Yorktown Colonial  Parkway – Yorktown

Yorktown, Virginia, is most famously known as the site where Lord Cornwallis surrendered to General George Washington on October 19, 1781, bringing about the end of the Revolutionary War and the birth of a new nation. Nearly 81 years later, the town would once again be at the center of military conflict during the Civil War. Though there was not an actual battle in Yorktown, many soldiers met their end there from disease and exposure to the elements. These events have not only secured Yorktown a place in the history books, they have left the tiny colonial village haunted by its past. Today, the village, with its population just over 200, is a living postcard to a sometimes ghostly past.


On the shore of the York River, there is a small manmade cavern.

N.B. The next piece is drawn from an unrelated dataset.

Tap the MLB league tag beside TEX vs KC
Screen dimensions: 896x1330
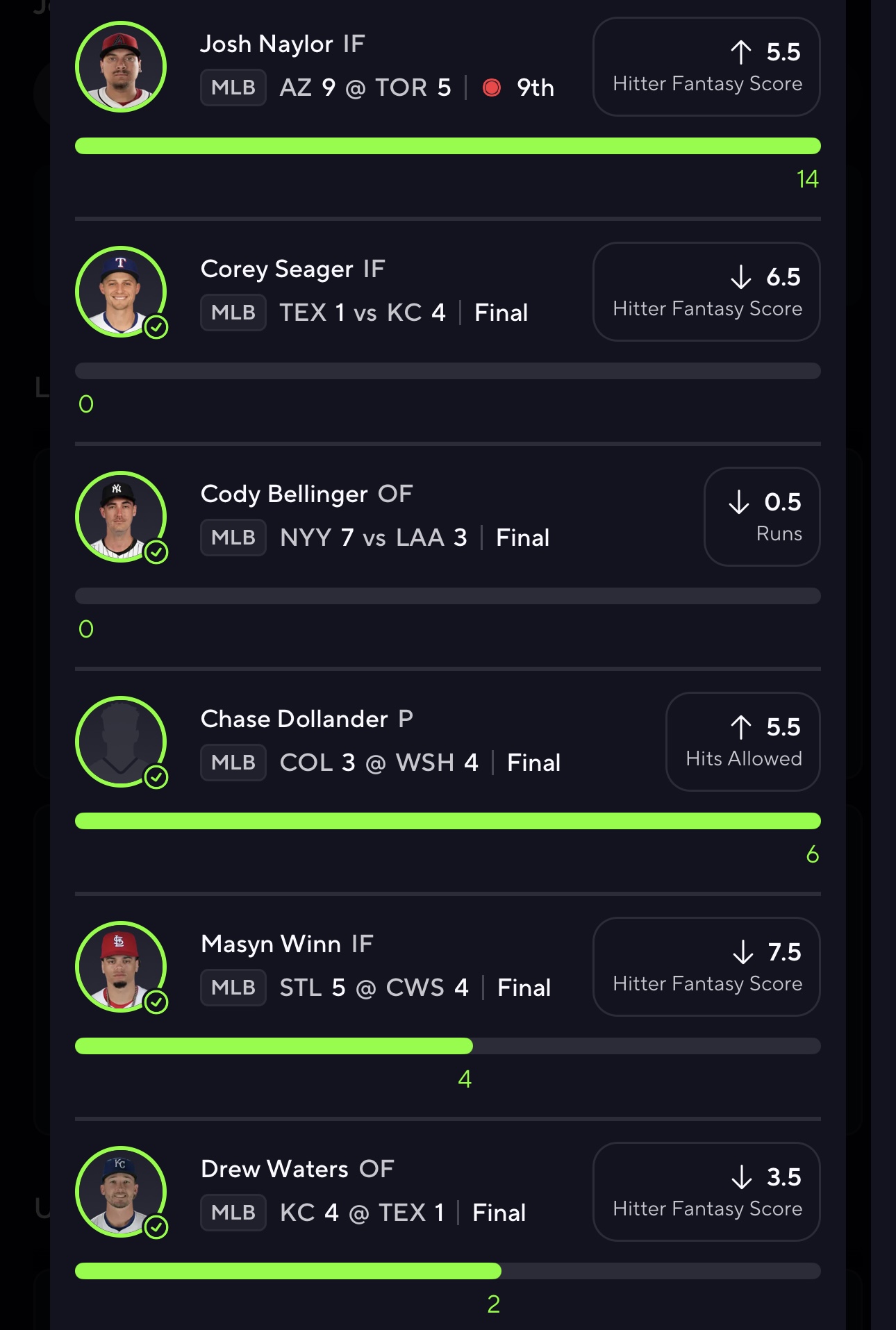(x=233, y=313)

During the Revolutionary War battle, many of the townspeople sought shelter inside this cave. It is rumored, however unlikely, that Cornwallis himself was huddling in a corner. The cave became known as Cornwallis’s Cave. Since that time, residents and visitors to Yorktown have claimed to hear sounds of panicked voices and screams coming from inside. Upon investigation, the cave is found to be empty.

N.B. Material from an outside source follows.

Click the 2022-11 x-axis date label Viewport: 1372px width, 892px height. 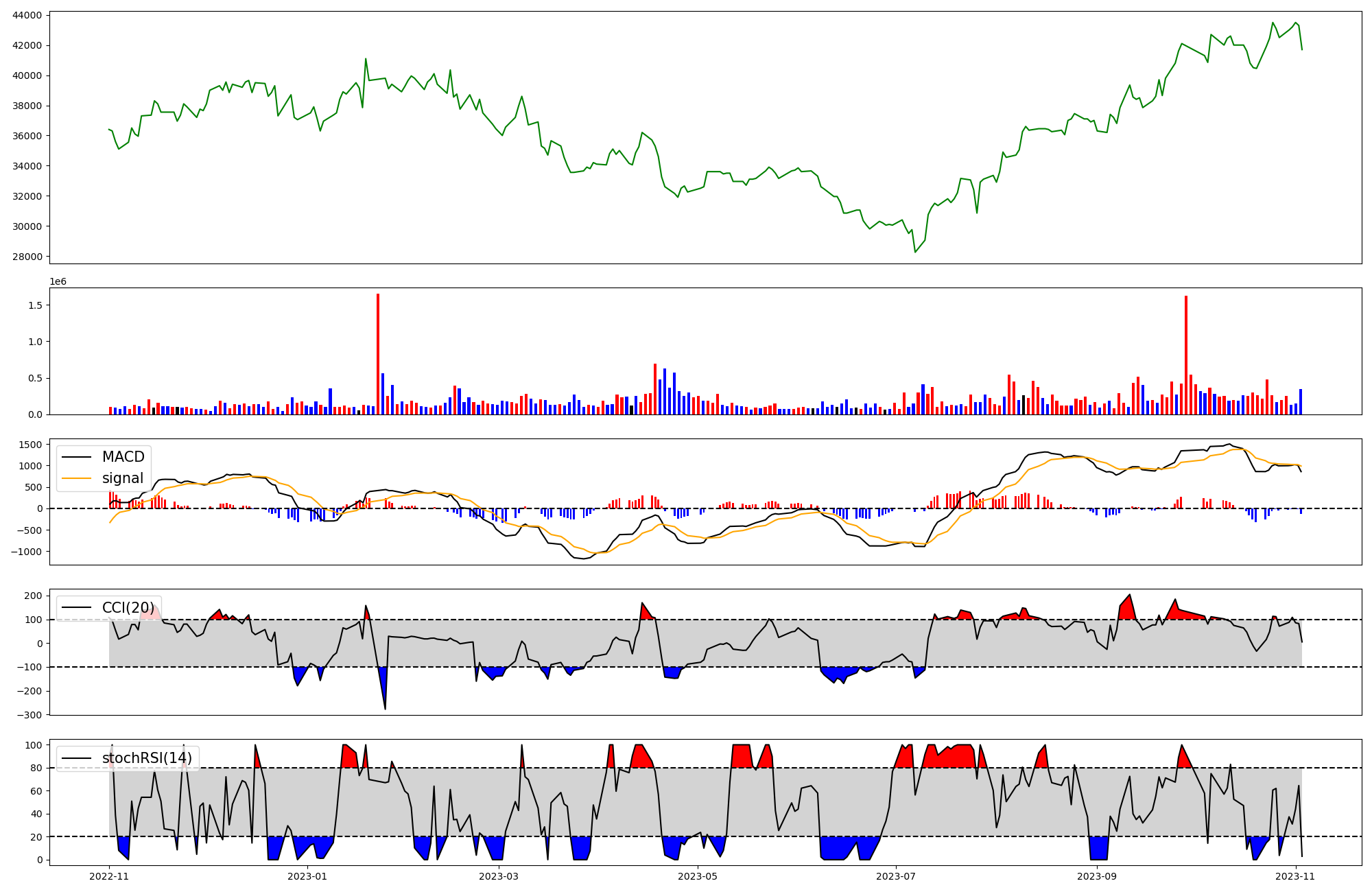(109, 876)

Without a doubt, the grandest home in Yorktown is the Nelson House on Main Street. Built in the early 18th century, it was once home to Thomas Nelson Jr., a signer of the Declaration of Independence. During the Revolutionary War, the house served as Cornwallis’s headquarters. In the Civil War it was used as a hospital. Crude medical procedures were conducted there, including amputations. Many men lost their lives in the house, but it seems not all of them left. Inexplicable gusts of wind and the smell of rotting flesh are not uncommon occurrences. People have experienced hearing voices and seeing men of the Civil War era when they are alone in the house. There is also an occasional sighting of a British soldier on the first floor of the home.


Grace Church dates back to 1697. It was destroyed and rebuilt twice and still serves the people of Yorktown today. There has been a phantom Colonial-era funeral seen in the cemetery surrounding the church. The first recorded sighting of this was in 1791. There is also an apparitional woman holding a dead infant seen inside the church.

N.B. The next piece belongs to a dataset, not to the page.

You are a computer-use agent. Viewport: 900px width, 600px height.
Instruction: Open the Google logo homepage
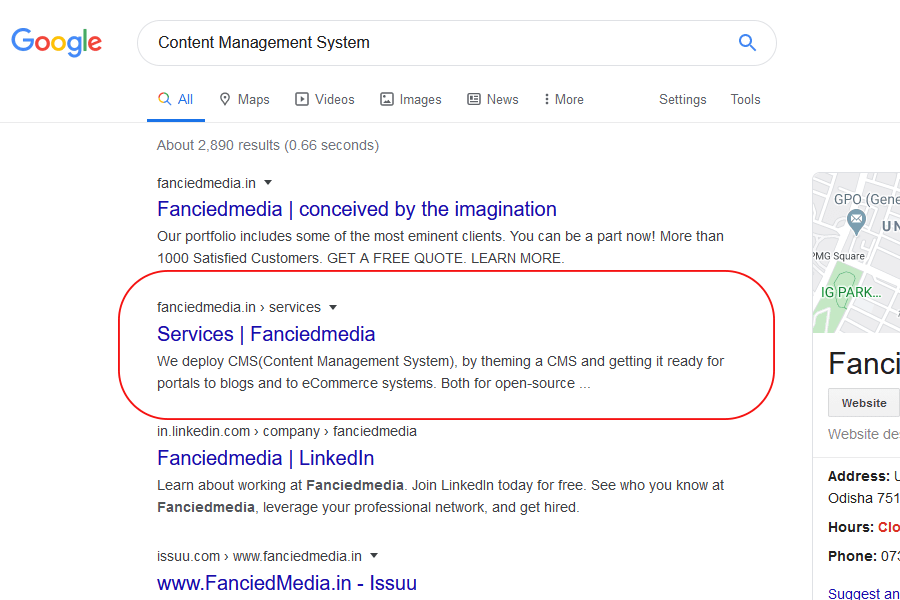[56, 42]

Other haunted sites in Yorktown include a field across from the Nelson House. Men dressed in red coats have been spotted running around the property and ducking behind trees. On the battlefields, Civil War soldiers have been seen marching around and still on guard. At the Moore house, there is a woman in white who wanders the grounds and a man seen inside the house. But perhaps the most paranormally active spot in Yorktown today is a narrow trail that leads through the woods from the waterfront to Main Street. It is called Great Valley Road. It is not uncommon to experience cold spots and unexplainable mists on the trail. There have also been several instances of voices being recorded on tape that were not heard until the recording was played back.